I want to see this innovative approach rolled out across the UK.
So I'm pleased to be able to report that we are working with the Local Government Association, the Mayor of London and Conservative local authorities such as Windsor and Maidenhead to establish how paying the public to recycle schemes might be implemented in the UK.
And I think it's right that we think about what else we can do to promote this innovative approach in the UK.
The Government has announced that the standard rate of landfill tax will increase by £8 per tonne each year until 2010-11.
However, no information has been provided beyond this date.
That simply isn't good enough.
We need to provide long-term stable framework that enables entrepreneurs to introduce innovative waste solutions in the UK.
That's why I can today announce that we will provide a commitment that we will put a floor under the announced 2010 level of landfill tax until 2020.
This will guarantee that the landfill tax will not fall in real terms, and provide a stable tax environment for long-term investment.
In addition, this will send a powerful signal to businesses and councils that innovative approaches like these are possible, while continuing to provide the government with scope to increase the tax rate further.
And it shows once more that we are continuing to push the envelope when it comes to innovative new ways of encouraging the public to go green.
The stark contrast between us and the Government could not be clearer.
While Labour want to regulate, ban and interfere to get their way, the Conservatives want to work with people and give them incentives to act in a socially responsible way.
Let me end by saying this: the fight against climate change is one of the greatest challenges my generation faces.

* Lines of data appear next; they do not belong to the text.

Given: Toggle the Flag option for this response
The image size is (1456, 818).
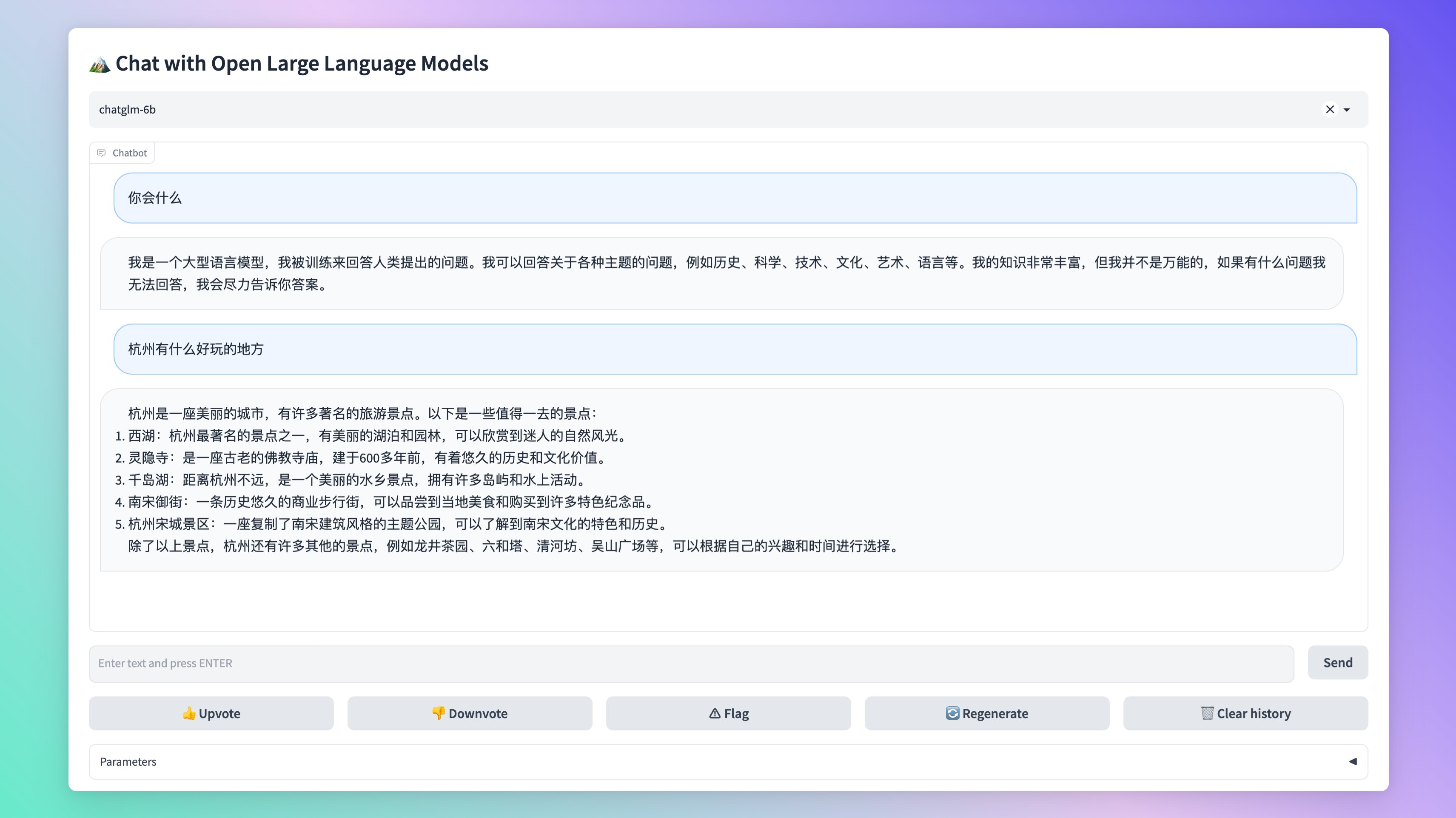Looking at the screenshot, I should point(728,713).
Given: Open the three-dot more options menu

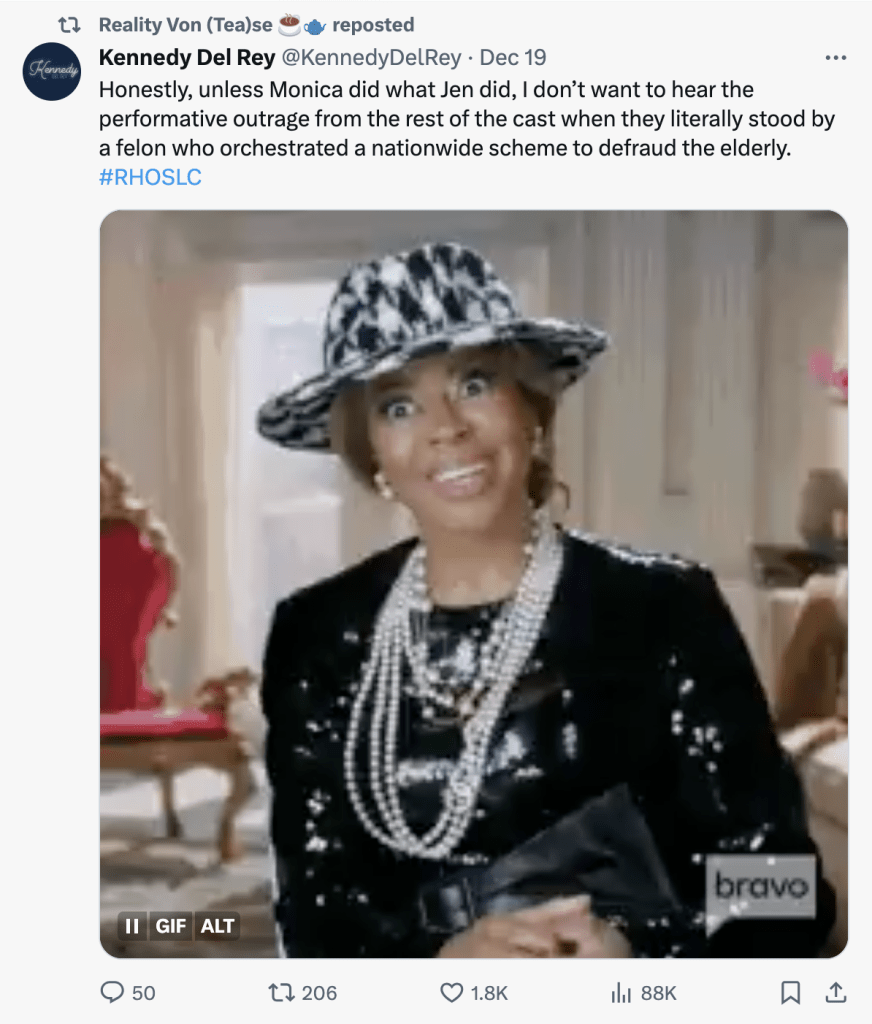Looking at the screenshot, I should coord(835,58).
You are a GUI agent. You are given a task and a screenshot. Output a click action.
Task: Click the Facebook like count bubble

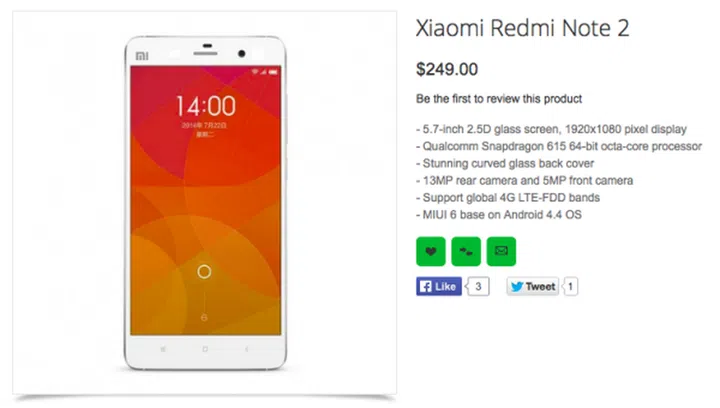pos(478,286)
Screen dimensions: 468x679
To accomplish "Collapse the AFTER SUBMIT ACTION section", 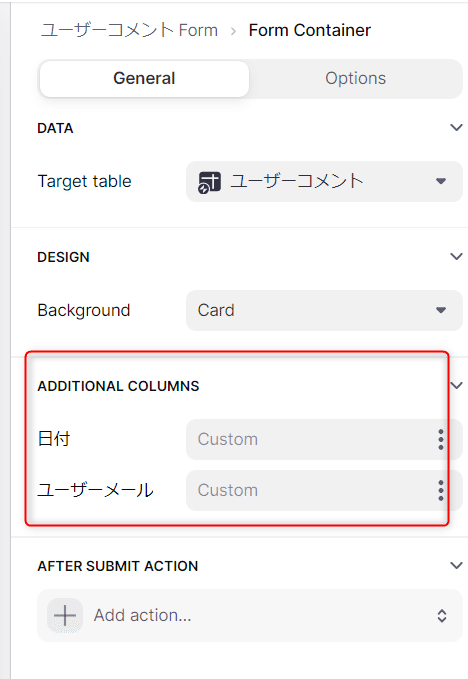I will (x=456, y=566).
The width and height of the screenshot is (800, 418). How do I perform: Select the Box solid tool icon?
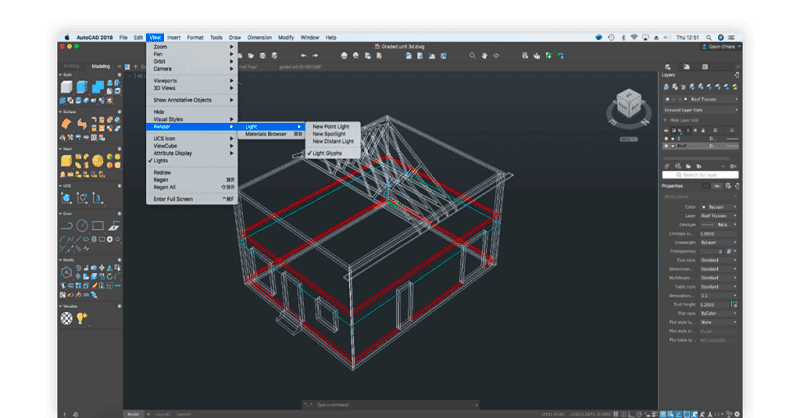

We will not shirk from this fight.
And now is the time, with rising oil prices and concerns about energy security, to create a lasting coalition for environmental change.
I want the Treasury in a Conservative government, in a cool and rational way, to put in place the economic instruments to reduce emissions and meet our ambitious green goals.
I don't pretend that any of this will be easy.
There will be difficult battles ahead.
I want to listen to you, talk with you and work with you in the months ahead so that the Conservative Party is not just in a position to win the next General Election, but also ready to drive forward the environmental agenda from day one of a Conservative government.
The time for action is now.
Future generations will not forgive us if we fail.